As for Willey's request for defendants Allessandro's, Jeszorski's and Sztuk's disciplinary files, defense counsel has represented that none exist for Allessandro and Jeszorski and that he was awaiting a response from Sztuk. (Docket # 104 at ¶ 15). Defendants do not otherwise object to producing Sztuk's disciplinary file; accordingly, Sztuk shall be required to supplement his discovery responses and produce his disciplinary file, should one exist, by no later than October 14, 2011.

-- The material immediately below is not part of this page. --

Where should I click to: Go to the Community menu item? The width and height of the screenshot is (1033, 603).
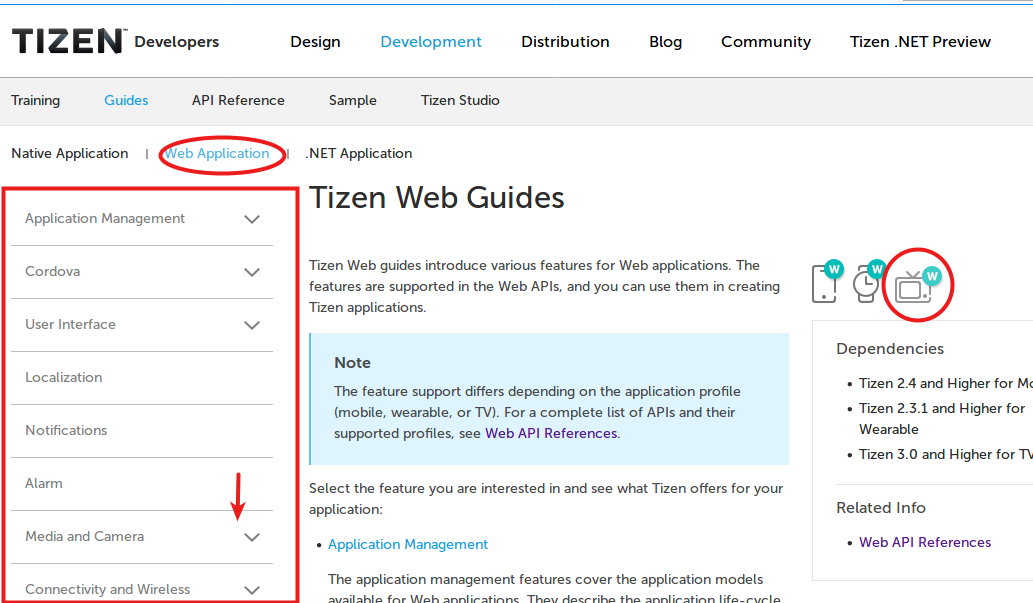pos(766,42)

Finally, defendants object to Willey's request for all inmate grievances against Allessandro and Sztuk as overbroad and burdensome. (Docket ## 99 at 3, 4; 104 at ¶ 16). Specifically, defendants contend that such a request requires a search of all inmate files to determine whether either defendant was named in a grievance. (Docket # 104 at ¶ 16). As this Court has previously held, the burden of searching all inmates' files for grievances against specific defendants is unduly burdensome. Melendez v. Falls, 2010 WL 811337, *4 (W.D.N.Y. 2010). Accordingly, Willey's motion to compel the production of grievances is denied.

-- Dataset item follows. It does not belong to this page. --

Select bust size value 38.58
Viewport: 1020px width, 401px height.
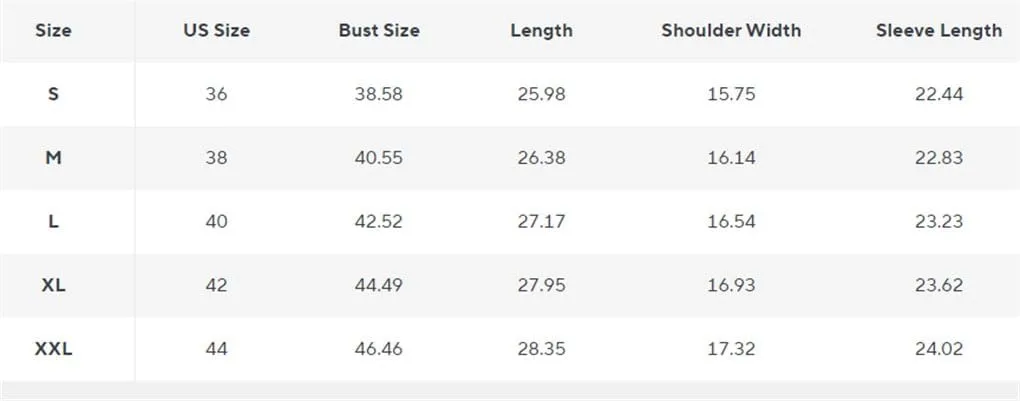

C. Kearney and Schoelkopf (Docket # 101)

Willey's motion to compel with respect to defendants Kearney and Schoelkopf must be denied. Specifically, Willey seeks defendants' disciplinary records, which defendants represent do not exist. (Docket # 104 at ¶ 19). Second, Willey's request for copies of all hearing decisions by defendants that were ever reversed (Docket # 101 at 1) is overbroad and not relevant to his claims. Finally, Willey has not demonstrated that his request for defendants' annual salary and wages is relevant to his claims.*fn2

D. Kirkpatrick (Docket # 105)

Finally, Willey's motion to compel Kirkpatrick's response to his March 25, 2011 request for production (Docket # 73) is denied as moot, as the record reveals that Kirkpatrick responded on July 22, 2011 (Docket # 109). Willey must file another motion to compel if he finds any of Kirkpatrick's responses inadequate.


For the reasons stated above, defendants' motion (Docket # 63) and plaintiff's cross-motion (Docket # 67) for an extension of time to conduct discovery are GRANTED. Plaintiff's motion for reconsideration of my April 8, 2011 order (Docket # 83) is GRANTED, and defendants' motion to compel (Docket # 69) is GRANTED in PART and DENIED in PART as set forth herein. Plaintiff's motions to compel (Docket ## 92, 101, 105) are DENIED. Plaintiff's motion to compel (Docket # 99) is GRANTED in PART and DENIED in PART. Defendants shall supplement their production as outlined above by no later than October 14, 2011.